Just BE CAREFUL, and good luck


----------



## Morgan (Oct 26, 2006)

> _Originally posted by OttoFord _
> *I am new here, and just bought an 8N Ford Tractor.
> I think I have a problem with my PTO. For some reason the PTO shaft is always turning. (engaged or not) Is this normal? I have not hooked it up to the bush hog yet because I am thinking safety first. I like my arms and legs.
> Thanks for any advice. *


Welcome to TractorForum, on my 8N my shaft doesnt turn all the time however on my father in laws 8N it does and once a load is connected does not turn until engaged so this is something that you will have to check very carefully. That being said you do know that the lift will only work if the PTO shaft is turning. If you disengage the PTO the lift will not lift at all, I thought I would just throw that in there because some people dont know that about the 8N.


----------



## Zukeeper (Jun 2, 2007)

don't forget to put an over ride in there


----------



## Walter Gorman (Feb 15, 2007)

*PTO turning*

You should have an Over Run Coupler (OCR), you can disengage the PTO shaft by the lever to the left side of the tractor as you sit on the seat.

BE CareFul....you need to be around people that can help you more.

TRY ASKING QUESTIONS ON YESTERDAY'S TRACTOR.


----------



## Live Oak (Dec 22, 2003)

*Re: PTO turning*



> _Originally posted by Walter Gorman _
> *BE CareFul....you need to be around people that can help you more.
> 
> TRY ASKING QUESTIONS ON YESTERDAY'S TRACTOR. *


Seems to me Zukeeper already suggested an over run coupler. :truth: What more help would you suggest OttoFord could use? 

This is the place to post whatever help or knowledge offerings you have to help others out with especially if a safety issue is involved. That way everyone can benefit from it. :tractorsm


----------



## aknight26 (Apr 19, 2015)

I have an 80's model New Holland garden tractor and the pto always turns and I don't know why. There r no switches to turn it on and off, my question is how do I get it to stop turning?


----------



## EdF (Sep 15, 2014)

Hello aknight26,

Welcome to the Ford/New Holland tractor forum.

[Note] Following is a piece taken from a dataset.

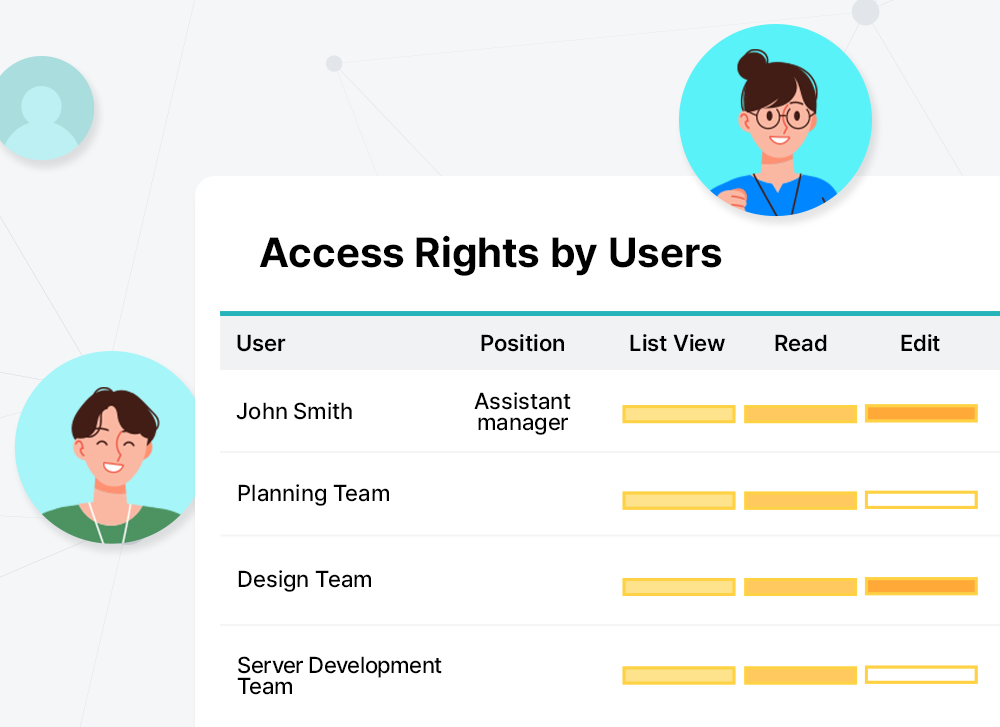1000x727 pixels.
Task: Toggle John Smith's Edit permission bar
Action: [921, 413]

What model is your NH garden tractor?


----------



## EdF (Sep 15, 2014)

I have an old Kubota G1900 garden tractor with a splined shaft protruding out of the rear of the hydrostatic transmission. It is recessed about one foot back under the rear cover. It rotates in direct relation to engine speed.

See attached picture taken from the internet compliments of *boxer246*
I'm wondering if this is what you have?

The Kubota G1900 had options for a PTO and 3 point lift. For the PTO, there was a gearbox assembly that bolted directly onto the rear of the hydrostatic transmission, driven by this shaft. The gearbox was controlled by a clutch handle that mounted on the rear fender. 

If this is what you are referring to, you cannot stop the rotation, but it is not a safety hazard (recessed well back from the rear of the tractor).


----------



## sheenist (Apr 3, 2020)

On my 8N, with the engine OFF, and with the PTO lever engaged, I CANNOT turn the shaft by hand. With the engine OFF, and the PTO NOT engaged, I CAN TURN the shaft by hand. It is probably oil turbulence turning the shaft while dis-engaged. Is the correct type of oil being used in the transmisson. Safety wise, I recommend that a cap is on the PTO shaft when not being used.
Sheenist


----------